<a id="top"></a>

# Data Gathering

---



#### This Notebook
- [Scraping Function](#func)
- [Scraping the Subreddits](#scrape)

#### Other Notebooks
- [Data Cleaning and EDA](cleaning_and_EDA.ipynb)
- [Models](models.ipynb)

### Importing
---

In [4]:
import pandas as pd
import numpy as np
import requests
import time

<a id = "func"></a>

## Scraping Function

---

Factorizing the scraping process into a function makes scraping fast and repeatable. This allows us to either gather a lot of data from a few subreddits or lots of data from a variety of subreddits. In this project, data was scraped at different days of the week after posts have had a chance to cycle through. This is more important if the chosen subreddit is slower or has less subscribers.

[Back to top](#top)

In [2]:
# Function for scraping a specified subreddit for n amount of posts.
# Calling the API for a specific subreddit without an "after" query
# will call the first 25 posts in addition to any pinned posts, so
# it is likely that the returned amount of posts will be slightly 
# higher than the given amount by a few. 

# After around 1000 posts, reddit's API will start to give duplicate posts.
# Duplicate checking is the duty of the user, especially if scraping again 
# before new posts have had a chance to circulate through the subreddit.

def scrape_subreddit(subreddit, n_posts, u_agent = "pepega bot", nap = 2):
    
    posts = []
    params = {}
    
    for i in range(0, n_posts, 25):
        
        print(f"Gathering {i + 25} {str(subreddit)} posts...", end = "")

        url = f"https://www.reddit.com/r/{str(subreddit)}.json"
        res = requests.get(url, params = params, headers = {"User-agent": u_agent})
        
        if res.status_code != 200:
            print("\n" + f"Unexpected status code, exiting loop. Status code: {res.status_code}")
            break
        
        json = res.json()
        posts.extend(json["data"]["children"])
        params = {"after": json["data"]["after"]}

        time.sleep(nap)
        
        print("Complete!")
    
    # automatically "de-nest" the posts; "kind" key is useless for our purposes
    for i in range(len(posts)):
        posts[i] = posts[i]["data"]
        
    print(f"Scrape complete, returning {len(posts)} posts.")
        
    return posts

<a id = "scrape"></a>
## Scraping the Subreddits
---

This is where the scraping itself takes place. First, the basic training set of about 1000 posts each is gathered. These are later commented out so they cannot be rerun, so that the training data does not change later. Having consistent training data is important for interpretations of the models that will take place in the Models notebook. Later, testing data is scraped about a week later. This is in the interest of mimicking a Kaggle competition, wherein the model is built on training data and the true evaluation comes from how well the model performs on completely unseen data. Finally, posts are scraped from similar subreddits that have the same topics. This is to that the model can classify the underlying topics of the subreddit, rather than trying to classify the particulars of a single subreddit, such as the links shared or automated threads generated by the auto moderators.  

[Back to Top](#top)

In [23]:
# # Scraping the DND subreddit for the training data frame.
# # Do not rerun!

# dnd_posts = scrape_subreddit("DNDNext", 1000)

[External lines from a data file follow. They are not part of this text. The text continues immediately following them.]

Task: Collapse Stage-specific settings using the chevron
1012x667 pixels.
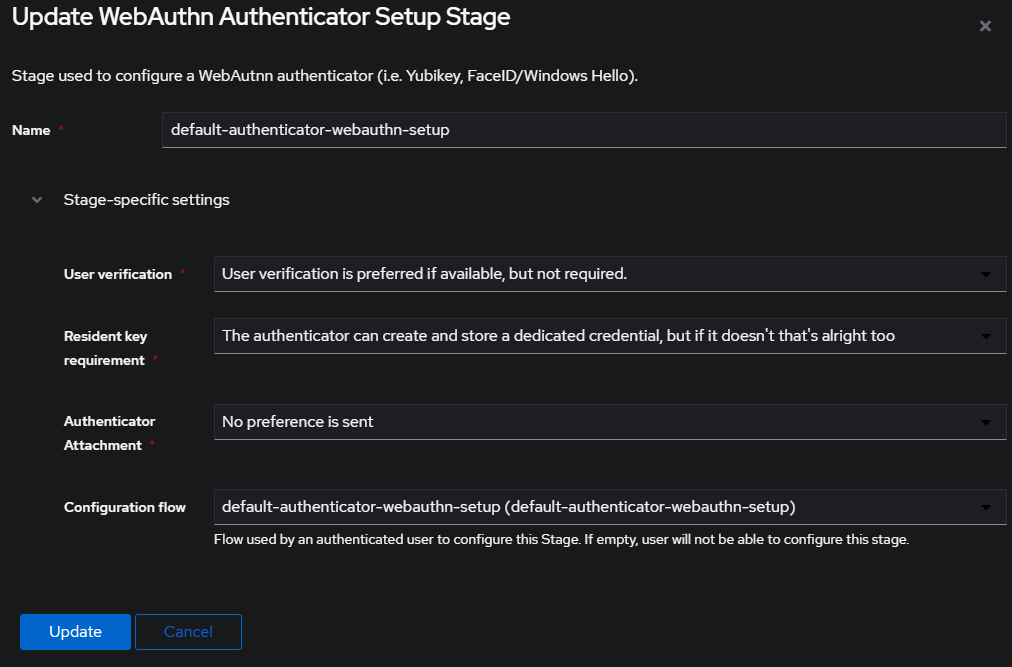Action: [37, 200]
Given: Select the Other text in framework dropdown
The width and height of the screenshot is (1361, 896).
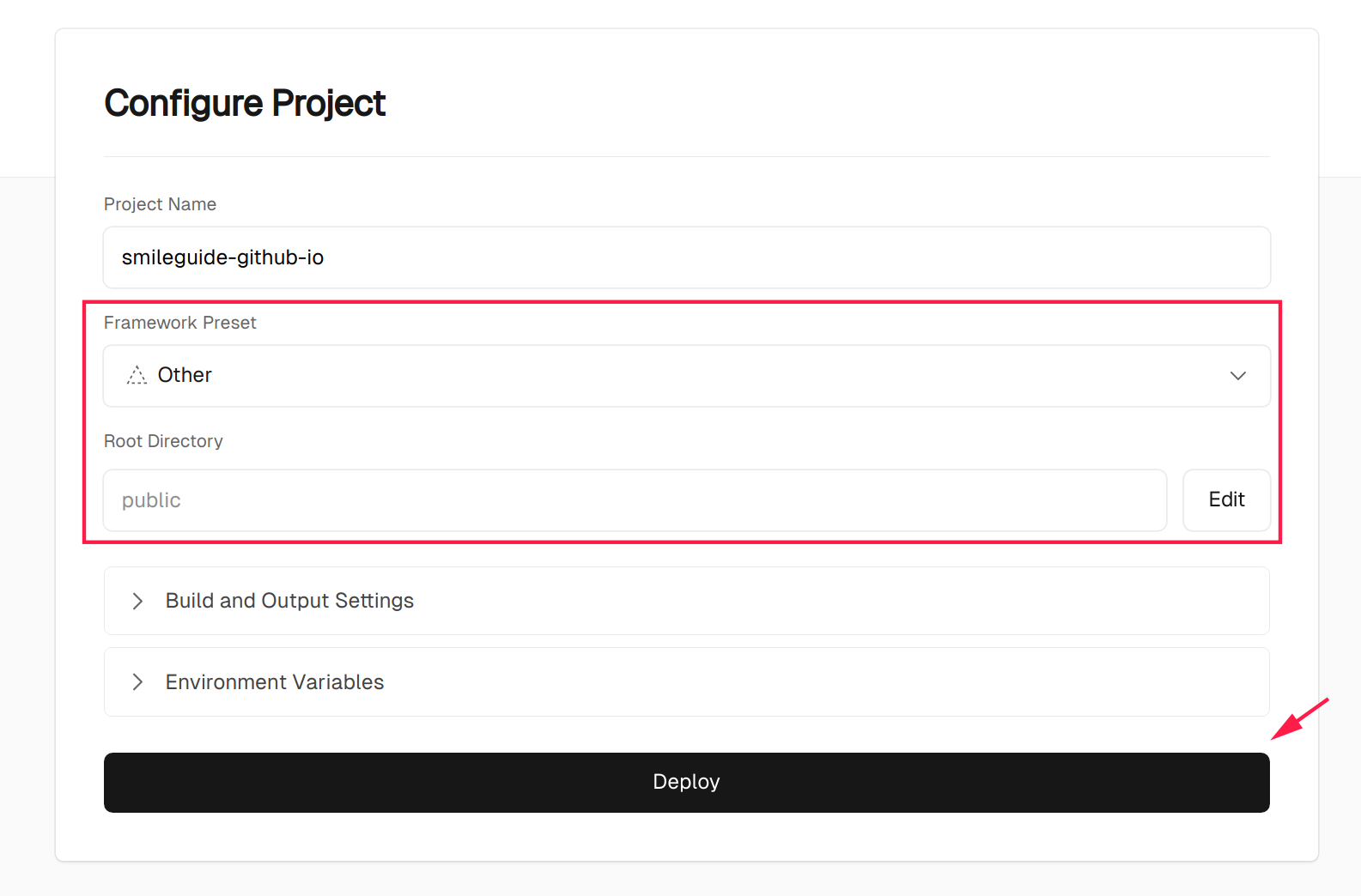Looking at the screenshot, I should pos(185,375).
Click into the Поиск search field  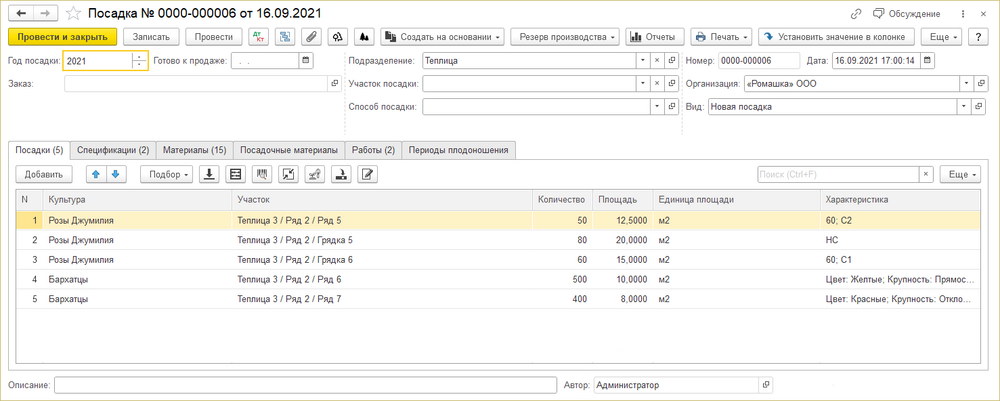(x=836, y=174)
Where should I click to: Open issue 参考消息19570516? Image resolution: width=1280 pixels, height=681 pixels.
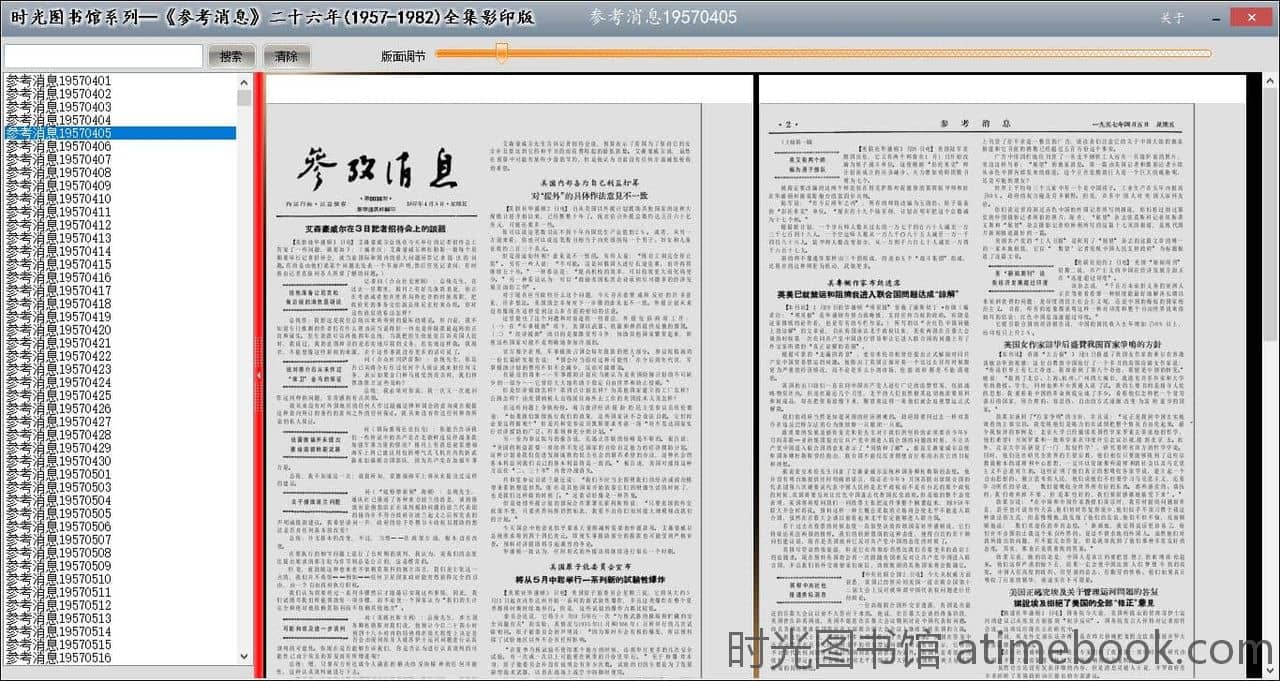click(x=59, y=658)
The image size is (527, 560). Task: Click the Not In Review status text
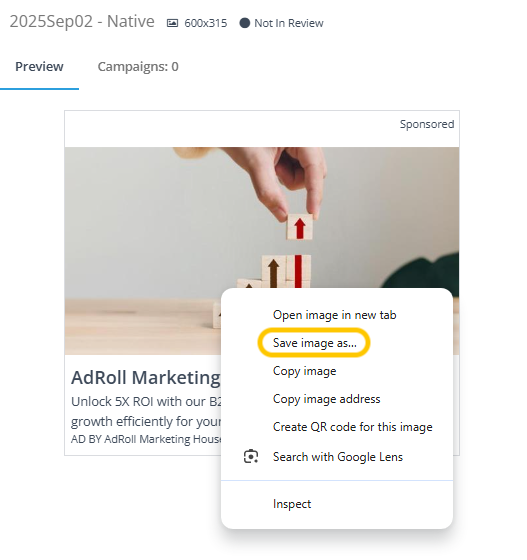click(x=289, y=23)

Gathering 25 DNDNext posts...Complete!
Gathering 50 DNDNext posts...Complete!
Gathering 75 DNDNext posts...Complete!
Gathering 100 DNDNext posts...Complete!
Gathering 125 DNDNext posts...Complete!
Gathering 150 DNDNext posts...Complete!
Gathering 175 DNDNext posts...Complete!
Gathering 200 DNDNext posts...Complete!
Gathering 225 DNDNext posts...Complete!
Gathering 250 DNDNext posts...Complete!
Gathering 275 DNDNext posts...Complete!
Gathering 300 DNDNext posts...Complete!
Gathering 325 DNDNext posts...Complete!
Gathering 350 DNDNext posts...Complete!
Gathering 375 DNDNext posts...Complete!
Gathering 400 DNDNext posts...Complete!
Gathering 425 DNDNext posts...Complete!
Gathering 450 DNDNext posts...Complete!
Gathering 475 DNDNext posts...Complete!
Gathering 500 DNDNext posts...Complete!
Gathering 525 DNDNext posts...Complete!
Gathering 550 DNDNext posts...Complete!
Gathering 575 DNDNext posts...Complete!
Gathering 600 DNDNext posts...Complete!
Gathering 625 DNDNext posts...Complete!
Gat

In [24]:
# # Scraping the Pathfinder subreddit for the training data frame.
# # Do not rerun!

# path_posts = scrape_subreddit("Pathfinder_RPG", 1000)

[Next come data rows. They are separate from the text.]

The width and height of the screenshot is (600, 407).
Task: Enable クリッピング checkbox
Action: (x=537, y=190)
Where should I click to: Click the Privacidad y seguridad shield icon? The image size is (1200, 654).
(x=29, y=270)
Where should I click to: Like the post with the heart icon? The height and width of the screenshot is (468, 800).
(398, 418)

Gathering 25 Pathfinder_RPG posts...Complete!
Gathering 50 Pathfinder_RPG posts...Complete!
Gathering 75 Pathfinder_RPG posts...Complete!
Gathering 100 Pathfinder_RPG posts...Complete!
Gathering 125 Pathfinder_RPG posts...Complete!
Gathering 150 Pathfinder_RPG posts...Complete!
Gathering 175 Pathfinder_RPG posts...Complete!
Gathering 200 Pathfinder_RPG posts...Complete!
Gathering 225 Pathfinder_RPG posts...Complete!
Gathering 250 Pathfinder_RPG posts...Complete!
Gathering 275 Pathfinder_RPG posts...Complete!
Gathering 300 Pathfinder_RPG posts...Complete!
Gathering 325 Pathfinder_RPG posts...Complete!
Gathering 350 Pathfinder_RPG posts...Complete!
Gathering 375 Pathfinder_RPG posts...Complete!
Gathering 400 Pathfinder_RPG posts...Complete!
Gathering 425 Pathfinder_RPG posts...Complete!
Gathering 450 Pathfinder_RPG posts...Complete!
Gathering 475 Pathfinder_RPG posts...Complete!
Gathering 500 Pathfinder_RPG posts...Complete!
Gathering 525 Pathfinder_RPG posts...Complete!
Gathering 550 Pa

In [142]:
# # Code for manually checking the titles of the posts to ensure no dupes.
# # Don't run on large numbers of posts (obviously)

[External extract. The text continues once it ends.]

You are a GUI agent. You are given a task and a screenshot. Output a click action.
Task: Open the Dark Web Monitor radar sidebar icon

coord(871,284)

# for i in range(len(dnd_posts)):
#     print(f"POST NUMBER {i + 1}" + "-" * 100 + "\n")
#     print(dnd_posts[i]["data"]["title"])
#     print("\n")

In [6]:
# Scraping for a test dataset, to be run at a later date so 
# that threads have a chance to cycle through the subreddit.
# The purpose of this separate testing data set is to mimic
# the structure of a Kaggle competition, such that a model
# could be generalized to unseen data. 

dnd_test = scrape_subreddit("DNDNext", 500)
path_test = scrape_subreddit("Pathfinder_RPG", 500)

Gathering 25 DNDNext posts...Complete!
Gathering 50 DNDNext posts...Complete!
Gathering 75 DNDNext posts...Complete!
Gathering 100 DNDNext posts...Complete!
Gathering 125 DNDNext posts...Complete!
Gathering 150 DNDNext posts...Complete!
Gathering 175 DNDNext posts...Complete!
Gathering 200 DNDNext posts...Complete!
Gathering 225 DNDNext posts...Complete!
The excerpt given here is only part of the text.